As of this Friday it appears that my BRKB $320 calls will be exercised and I will then be flush with cash.
Mostly in an IRA, but I have cash in taxable and tax deferred accounts.
Any ideas on what fixed income opportunities appear attractive?
I am considering online money market savings like AMEX, which pays 50 basis points.
At this time I am prepared to keep these funds out of equities for a year or more. My ira is at Schwab, and it seems challenging to move funds to an online savings if it is only for a temporary period of time.
in random order, Sit tight, make some oil/ energy bets, make some fallen fast-growers bet.
I am also raising cash, waiting for the pull back or the carnage on the growth name to be over, then I can make some small bets on handful of companies and sit tight.
QuantumOnLine shows that DDT has been callable since 2003 and matures in 2038.
Dillards is a department store chain mostly in malls headquartered in Little Rock. Their stores are regional mostly in the South. We do have them in St. Louis. Similar to Macy’s.
The shift to on line retailing has stressed the mall stores including Dillards. At this point Dillards looks like a survivor.
Most of the trust preferred stocks from 20 years ago have been called as issuers were able to borrow cheaper and refinance their high yield debt. DDT survives probably because Dillard’s can’t borrow at better terms due to department store uncertainty.
Bond rating is given as B-. (You get the better yield for taking the extra risk.)
You could roll the calls forward to Jan 2023 $360 calls,
which are currently about $12.
So you would collect another $6 call premium, and if
the shares get called next year, at least they will be
called at $360 instead of $320, which is another 12% gain.
It beats putting the cash in a savings account at 0.5%.
QuantumOnLine shows that DDT has been callable since 2003 and matures in 2038.
Understood. You are assuming they will not call it. The way I see it is, today even a b- issuers would be able to refinance it, reissue it at a lower coupon. It is not clear why they haven’t done it.
If my cost basis is historical, I will continue to hold it, otherwise I will not touch it now.
I have done quite well in REIT preferred stocks, guided by a very good Motley Fool Board. I am completely out of them at the moment.
I describe them as a “heads you lose, tails they win” situation in that if rates go up, they never get called and you are stuck with a relatively low yield sub-par issue.

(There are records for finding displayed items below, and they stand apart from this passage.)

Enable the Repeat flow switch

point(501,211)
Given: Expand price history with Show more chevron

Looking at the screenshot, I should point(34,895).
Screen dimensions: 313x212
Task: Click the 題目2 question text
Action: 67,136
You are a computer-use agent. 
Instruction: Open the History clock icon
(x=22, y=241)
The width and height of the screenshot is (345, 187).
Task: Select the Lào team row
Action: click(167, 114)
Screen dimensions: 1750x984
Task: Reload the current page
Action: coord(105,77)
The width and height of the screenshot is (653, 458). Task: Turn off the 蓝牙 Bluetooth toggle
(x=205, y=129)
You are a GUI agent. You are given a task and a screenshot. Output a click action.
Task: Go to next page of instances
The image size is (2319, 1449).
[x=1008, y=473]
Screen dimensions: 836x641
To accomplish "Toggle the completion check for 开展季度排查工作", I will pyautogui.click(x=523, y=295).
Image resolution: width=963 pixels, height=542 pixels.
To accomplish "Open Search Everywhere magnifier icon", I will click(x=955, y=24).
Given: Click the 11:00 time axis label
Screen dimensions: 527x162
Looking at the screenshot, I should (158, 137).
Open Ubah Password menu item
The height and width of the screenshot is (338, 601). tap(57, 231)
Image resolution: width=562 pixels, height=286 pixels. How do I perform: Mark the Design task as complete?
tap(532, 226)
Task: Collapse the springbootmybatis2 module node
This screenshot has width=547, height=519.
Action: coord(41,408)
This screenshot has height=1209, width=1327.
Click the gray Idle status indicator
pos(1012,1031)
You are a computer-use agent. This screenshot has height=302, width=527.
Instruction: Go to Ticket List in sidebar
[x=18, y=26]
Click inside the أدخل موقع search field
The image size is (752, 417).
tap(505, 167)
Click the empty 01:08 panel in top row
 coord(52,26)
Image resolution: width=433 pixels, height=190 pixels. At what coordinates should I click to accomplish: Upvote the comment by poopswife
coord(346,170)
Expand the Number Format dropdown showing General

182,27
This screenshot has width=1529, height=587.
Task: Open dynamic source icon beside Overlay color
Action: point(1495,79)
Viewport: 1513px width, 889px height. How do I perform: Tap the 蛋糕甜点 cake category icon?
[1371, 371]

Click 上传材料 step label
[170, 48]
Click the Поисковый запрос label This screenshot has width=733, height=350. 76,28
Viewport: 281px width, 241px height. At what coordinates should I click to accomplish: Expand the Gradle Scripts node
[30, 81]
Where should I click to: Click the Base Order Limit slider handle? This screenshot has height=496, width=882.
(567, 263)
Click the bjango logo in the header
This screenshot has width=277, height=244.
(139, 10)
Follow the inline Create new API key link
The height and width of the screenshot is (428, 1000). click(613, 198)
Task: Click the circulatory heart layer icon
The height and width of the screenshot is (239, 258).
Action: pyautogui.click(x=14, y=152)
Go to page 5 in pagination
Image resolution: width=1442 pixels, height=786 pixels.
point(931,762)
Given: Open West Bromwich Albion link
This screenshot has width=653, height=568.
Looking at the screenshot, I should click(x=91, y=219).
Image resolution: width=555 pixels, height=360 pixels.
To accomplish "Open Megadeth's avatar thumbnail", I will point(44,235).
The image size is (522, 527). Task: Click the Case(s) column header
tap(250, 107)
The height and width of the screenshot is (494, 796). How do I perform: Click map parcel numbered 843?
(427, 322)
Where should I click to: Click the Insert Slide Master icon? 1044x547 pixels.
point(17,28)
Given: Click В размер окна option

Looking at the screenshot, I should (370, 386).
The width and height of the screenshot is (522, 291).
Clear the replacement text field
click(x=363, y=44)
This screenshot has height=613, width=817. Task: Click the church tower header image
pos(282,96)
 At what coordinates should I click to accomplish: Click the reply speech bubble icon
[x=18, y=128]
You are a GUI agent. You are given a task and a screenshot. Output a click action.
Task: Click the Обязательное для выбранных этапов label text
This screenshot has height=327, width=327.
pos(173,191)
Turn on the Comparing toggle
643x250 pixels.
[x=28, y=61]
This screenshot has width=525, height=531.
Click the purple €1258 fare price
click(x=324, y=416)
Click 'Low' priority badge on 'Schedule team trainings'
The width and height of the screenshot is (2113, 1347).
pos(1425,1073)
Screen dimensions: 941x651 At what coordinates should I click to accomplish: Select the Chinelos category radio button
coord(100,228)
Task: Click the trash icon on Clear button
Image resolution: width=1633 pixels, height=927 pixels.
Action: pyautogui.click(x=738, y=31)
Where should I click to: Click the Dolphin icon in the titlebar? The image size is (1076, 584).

If rates drop, they get called and you end up with cash with no way to replace them at a comparable rate. You need to be happy with the rate when you buy, and be willing to hold if the market dictates.
They are very thinly traded, so you need to buy and sell on limit orders. A market order on low volume PFDs can be a disaster. The low volume creates a rare situation for the small investor. Many issues are just too small for funds and institutions to mess with, so in when a market gets scared, prices can plunge if there is much liquidation going on. If you know what companies are securely funded there are bargains.
At these low rates and over optimistic market it just isn’t an investment I want to mess with currently. Next crisis, big or small I’ll probably get back.
I’ve maxed out IBonds for me and my wife. I recently bought some high yield stocks in our IRAs but they went up so much so fast I sold. I have a decent pile of cash that I’m sitting on, waiting for Devine guidance.
I posted this before but buy real estate that you can short term rent (air bnb) in a south east state. There are quite a few locations, Orlando area, any major beach area in FL, Myrtle Beach, Savannah, etc. I would use leverage to help with inflation should it show up, you can still get a 3.5% investment 30yr loan for 240k, you can buy a 4 bedroom house 300k to 400k. Furnished homes are common, but you will probably have to refurnish the things you care about. Hire a property manager, 6 to 8% return is not difficult even before you take real estate appreciation into account. Also you are somewhat diversified, can now go somewhere on vacation stay for free and write it off, and learning a new life skill.
You can also long term rent them, which is easier, but comes with a different set of problems. Would not do if you expect real estate to come back down, as many of these places have appreciated 10 to 20% in the last year. I would also avoid any area other than the South East, just because the politics may be challenging.
I describe them as a “heads you lose, tails they win” situation
I was big at one time and now except one I have no REIT preferred. Most of my preferred holdings got called away. Time to time I buy some special situations, like the DBRG preferred I recently bought, I bought for $25.28 on Dec 30th, they had gone ex on Jan 18th for .445 dividend and it will stay above par because they are committed to redeem these preferred. The REIT is planning to bring down their cost of capital and these 7.125 coupon is high cost for them. So I parked some cash there.
I use limit order and the brokerages anyways split your order. In any case, I expect this to be called before I will have a need for that cash.
Just sit tight… there are opportunities opening up.